Exercise details:
Which rows below contain the word "height", with case counting? Return each of those rows in full.

****

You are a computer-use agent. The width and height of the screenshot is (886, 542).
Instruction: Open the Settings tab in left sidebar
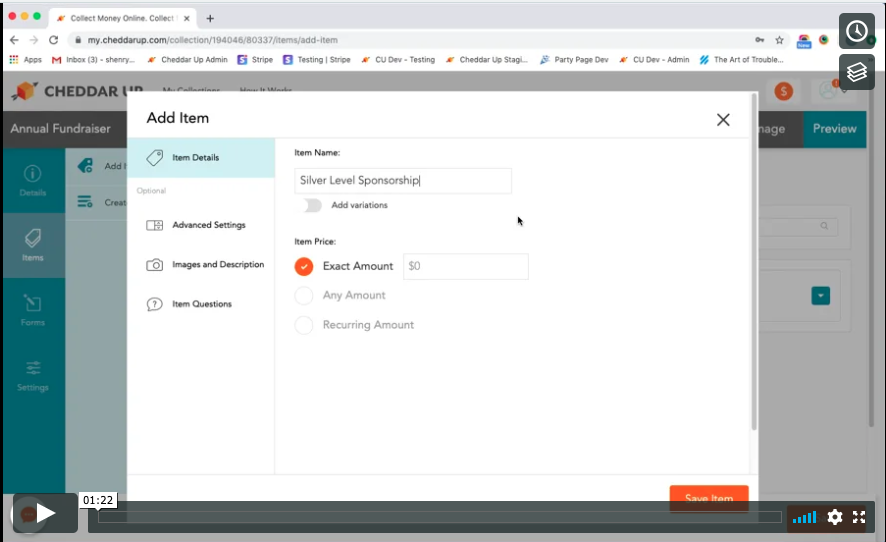tap(32, 375)
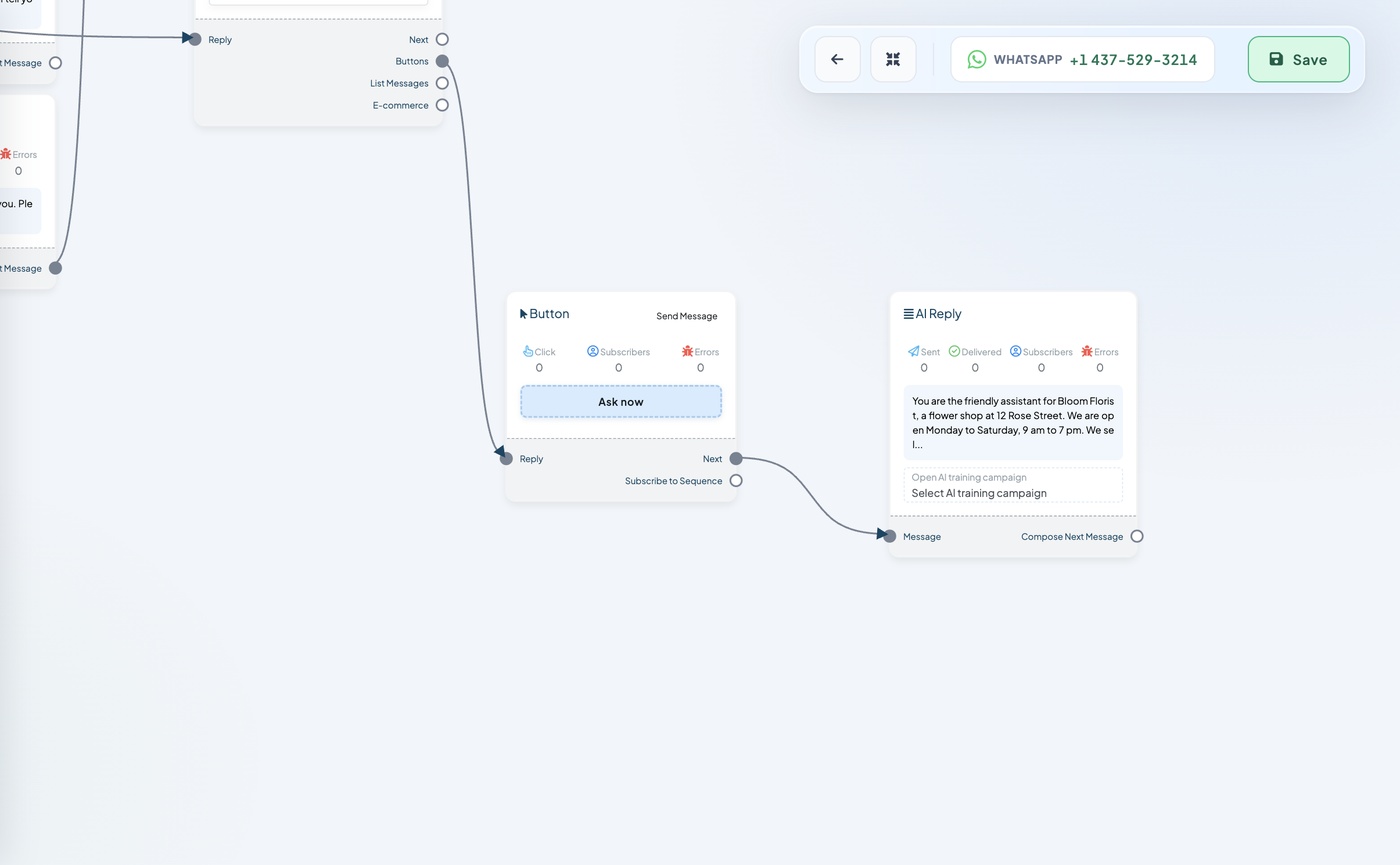Save the flow with Save button
The width and height of the screenshot is (1400, 865).
pyautogui.click(x=1298, y=59)
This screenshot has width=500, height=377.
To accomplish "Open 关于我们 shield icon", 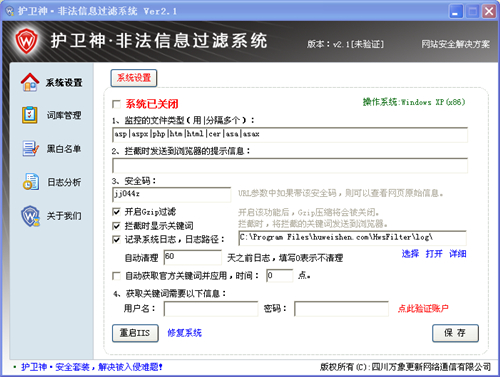I will tap(31, 216).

****

The response:
You are a computer-use agent. The width and height of the screenshot is (886, 542).
The width and height of the screenshot is (1400, 865).
This screenshot has width=500, height=377.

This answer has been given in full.